だが、パスクは小さく首を傾げると――腹立たしいほどに愛らしい仕草だ――即答した。
「でも――だって、私がケネスさんを助けない理由がないじゃないですか」
「っ!」
「そうでしょう?私だって損害を無視して人助けなんてしませんよ。ただ、導師の助力さえ得られれば、私にはいっさいの損失はありませんでしょうし……。ですから、助けます。あの……いけませんか?」
「――んま、これが出会いですわ。この後、アイントベルグの旦那に力を貸してもらって、バインツ・ベイを出たんですがね、行く当てはない……。
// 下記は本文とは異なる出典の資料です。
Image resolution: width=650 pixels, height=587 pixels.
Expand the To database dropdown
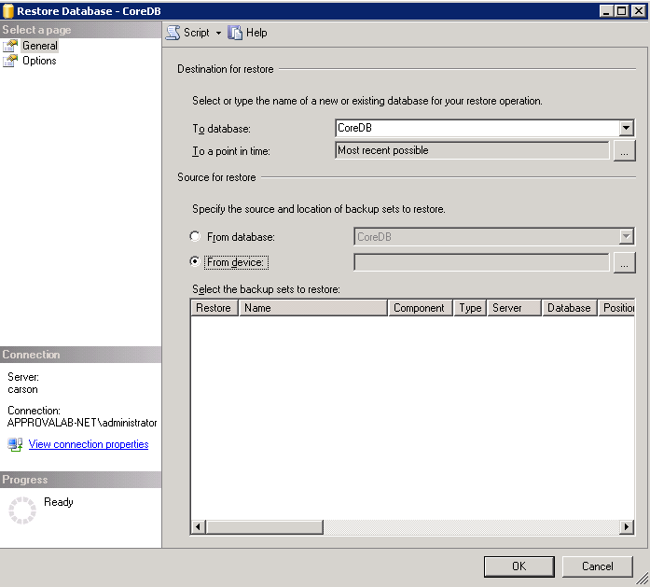coord(626,129)
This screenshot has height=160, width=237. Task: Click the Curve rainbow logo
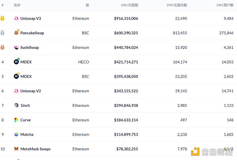point(16,120)
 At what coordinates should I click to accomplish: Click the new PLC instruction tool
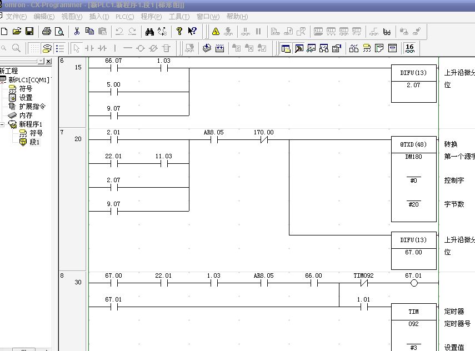point(166,48)
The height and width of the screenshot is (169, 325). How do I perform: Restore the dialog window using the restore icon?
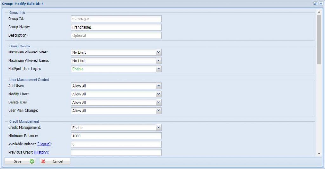point(315,4)

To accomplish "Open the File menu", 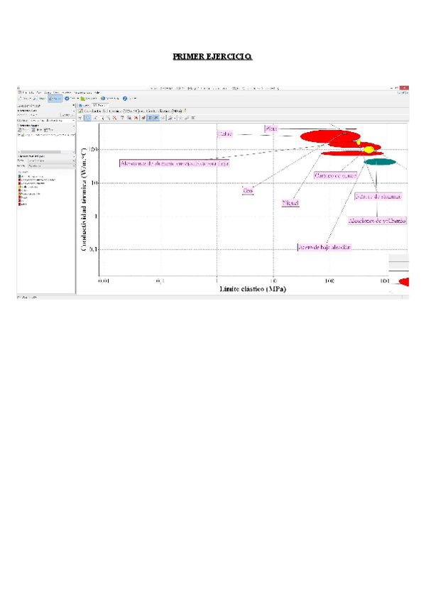I will pos(23,92).
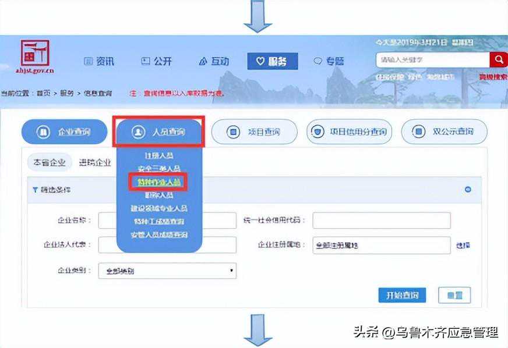Open the 人员查询 dropdown menu

(159, 132)
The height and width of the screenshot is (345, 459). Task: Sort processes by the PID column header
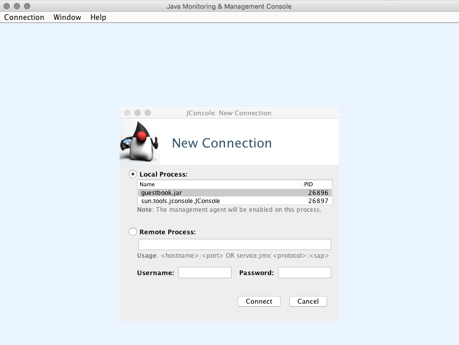tap(308, 184)
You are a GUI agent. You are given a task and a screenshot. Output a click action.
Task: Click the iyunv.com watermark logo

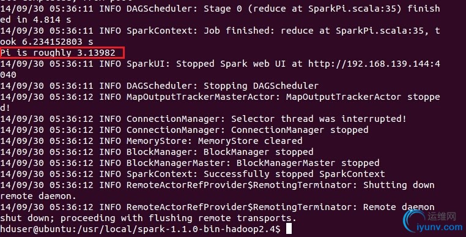click(x=434, y=221)
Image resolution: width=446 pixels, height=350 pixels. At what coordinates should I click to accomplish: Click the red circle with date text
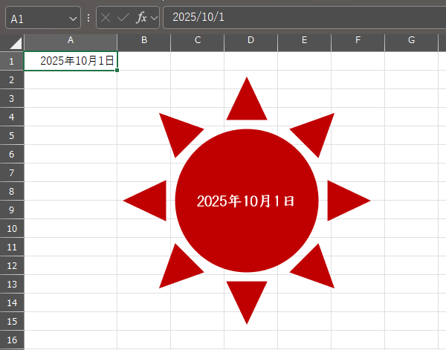(247, 223)
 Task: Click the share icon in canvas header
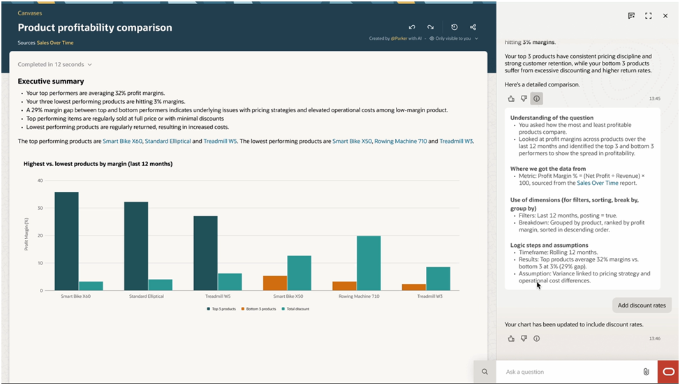point(473,27)
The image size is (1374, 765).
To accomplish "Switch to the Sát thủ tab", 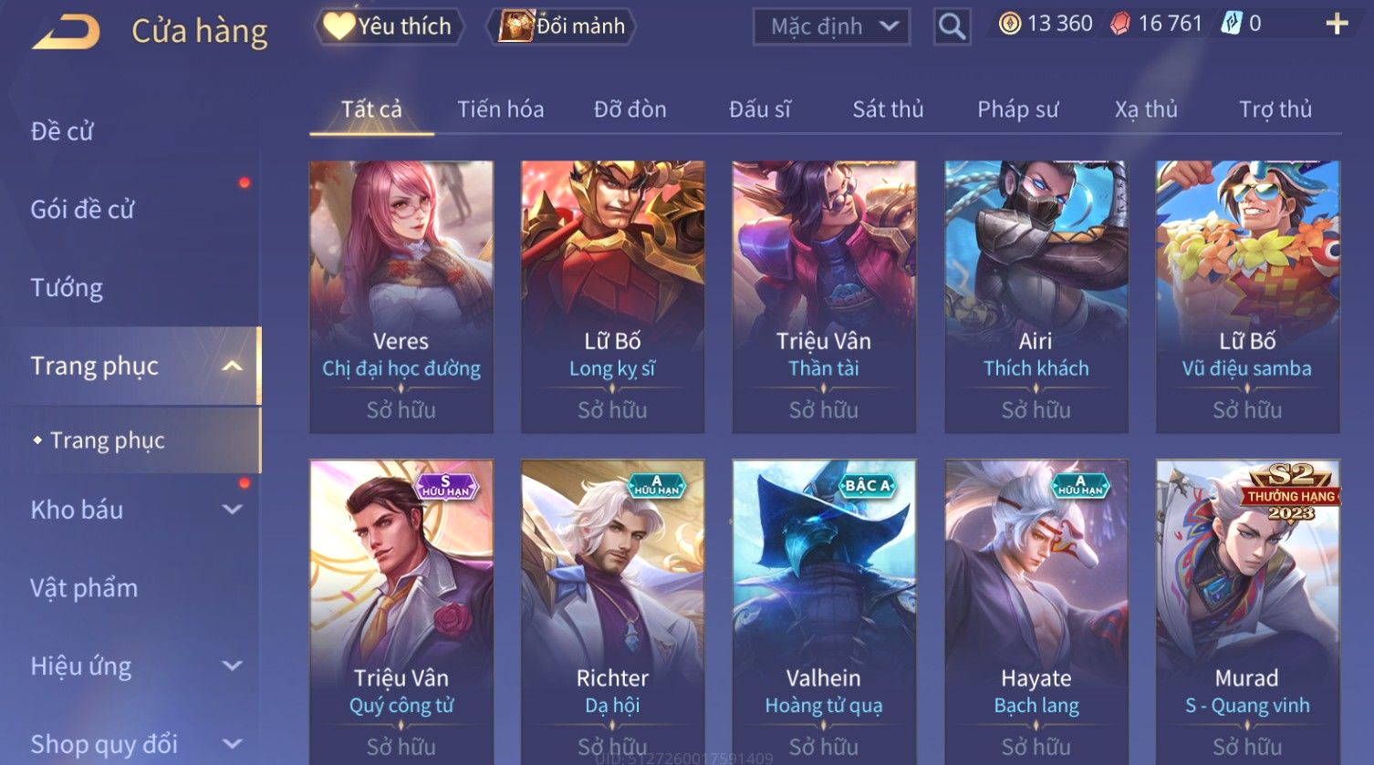I will click(x=888, y=109).
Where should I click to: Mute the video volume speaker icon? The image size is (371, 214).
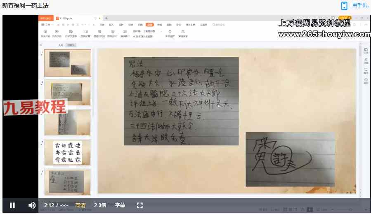pyautogui.click(x=32, y=205)
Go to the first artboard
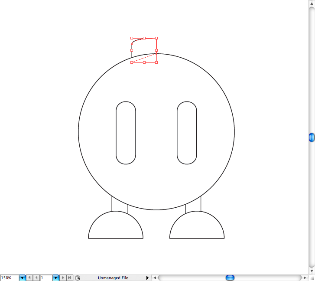Viewport: 315px width, 281px height. click(29, 278)
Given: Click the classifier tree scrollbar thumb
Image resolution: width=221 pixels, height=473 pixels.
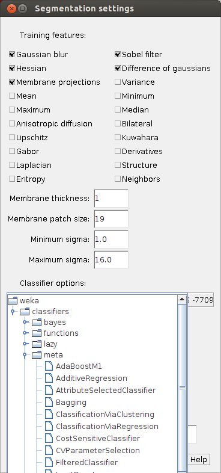Looking at the screenshot, I should pos(182,389).
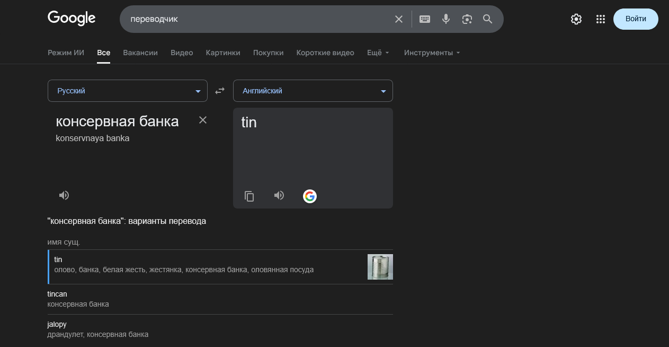The height and width of the screenshot is (347, 669).
Task: Click the Войти sign-in button
Action: coord(636,19)
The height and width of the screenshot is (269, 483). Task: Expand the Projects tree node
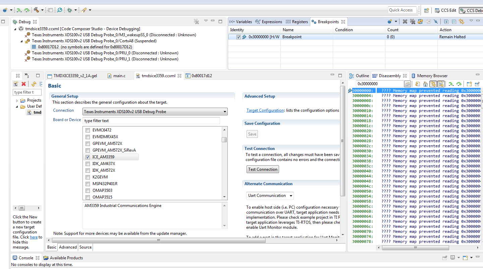(x=17, y=100)
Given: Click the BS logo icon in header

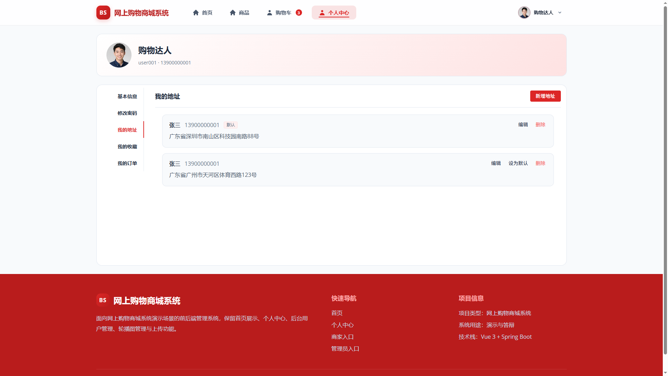Looking at the screenshot, I should (103, 13).
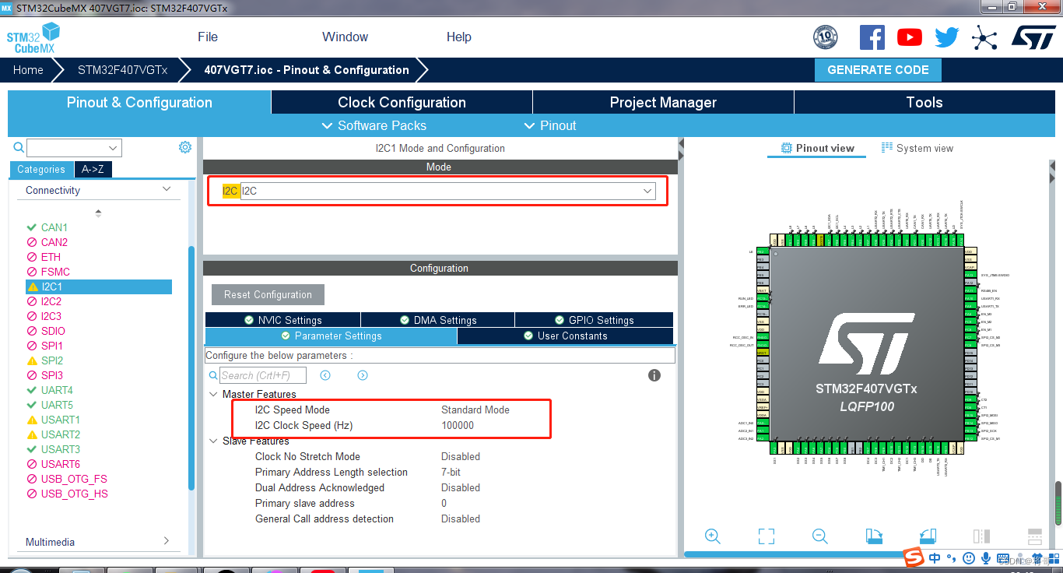Visit the ST Twitter page
1063x573 pixels.
(x=946, y=36)
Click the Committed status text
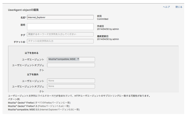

ってわけで旦那は俺を子飼いの便利屋として雇おう、と提案してきたんで、俺は飛びつきました。旦那は貴族にしておくにはもったいない気の良い人だったし、なによりパスクに力を貸したかったんでね。ソコから先は、まあ、ご存知の通り……」
ケネスはそこで口を閉ざした。
そして、テーブルを挟み、長々と昔話に付きあわせてしまったエレナ王女へと視線を向ける。
「ぅお……」
ケネスは、思わず呻いた。
エレナは真っ赤な顔で椅子に体重を預け、ふにゃふにゃとしている。見ると、テーブルの上には空き瓶が二本、転がっていた。
もちろん、始終、口を開いていたケネスにこれほどの量の酒を呑んだ覚えなどはない。